I don't care how horrible Roger Stone is. I appreciate you giving me his name and I'm definitely willing to reach out to him if he can provide me information.

Submitted by hipparchia on

I keep wishing there were a way for Corrente to broadcast straight from the site...

broadcast straight from the site? not sure what you mean, but i would love for there to be a corrente radio station of some kind.

hells kitchen's picture
Submitted by hells kitchen on

I know this is off topic, except that it's in response to your comment. This is an important enough issue for a post of its own. Please consider this seriously if you want to add blog radio.

First came embedded video. Only rarely does a blogger provide a written summary of its content. Why bother? You can watch and listen yourself, can't you? Now it's blog radio. Other blogs have added radio to their roster but no one considers that there is a portion of the population that is being ignored by bloggers who radio - hearing impaired audience.

I watch videos with the sound off. I essentially watch body language or the panorama of activity (if it's a crowd scene) to get a sense of the emotional/mood reality, but it only makes sense if there's a summary to explain what I'm looking at.

Why do I watch with the sound off? Have you ever considered that when you can't hear clearly, sound is noise?

Up until video, and now radio, the internet has been an equal opportunity arena for the hearing impaired (and the blind,too). With increasing use of audio/video, that access is being narrowed sharply.

Please do a separate post on the possibility of radio. I want to comment more fully without being off topic.

Thanks

jeffroby's picture
Submitted by jeffroby on

At this point, the task is just to get the word out.

Submitted by Lex on

But i'm still not voting for him if he's going to run as a Democrat. It's the two-party system we have that's thoroughly corrupt, and i cannot see it being changed from the inside. It's not just Obama; it's the machinery. And regardless of the perception of concrete benefits, peace and prosperity, what we see from Obama and Congressional Democrats is not new.

I'll vote for him in the primaries, but were he to win (hardy har har) it would require breaking my solemn oath. And that i will not do.

Submitted by Lex on

i got to vote "none of the above" in the MI primary of '08. It wasn't that i wanted to vote for Obama and couldn't. I really wanted to vote for "none of the above," it was the first time in my life i ever got to vote for something instead of against it.

Joe's picture
Submitted by Joe on

I agree with Lex's comment. I will support this dude in the primaries if he's the best candidate to mount a primary campaign, but I do wish he'd just run in the general election as an independent, and skip the stupid primary step, which has no chance of succeeding against Obama's billion bucks.

- [Data]:
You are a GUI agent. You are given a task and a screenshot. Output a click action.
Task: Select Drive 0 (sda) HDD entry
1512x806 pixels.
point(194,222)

- [Task instructions]:
Return the part of the comment thread starting with "hells kitchen's picture" and going on through "hearing impaired audience.", word for word.

- [Answer box]:
hells kitchen's picture
Submitted by hells kitchen on

I know this is off topic, except that it's in response to your comment. This is an important enough issue for a post of its own. Please consider this seriously if you want to add blog radio.

First came embedded video. Only rarely does a blogger provide a written summary of its content. Why bother? You can watch and listen yourself, can't you? Now it's blog radio. Other blogs have added radio to their roster but no one considers that there is a portion of the population that is being ignored by bloggers who radio - hearing impaired audience.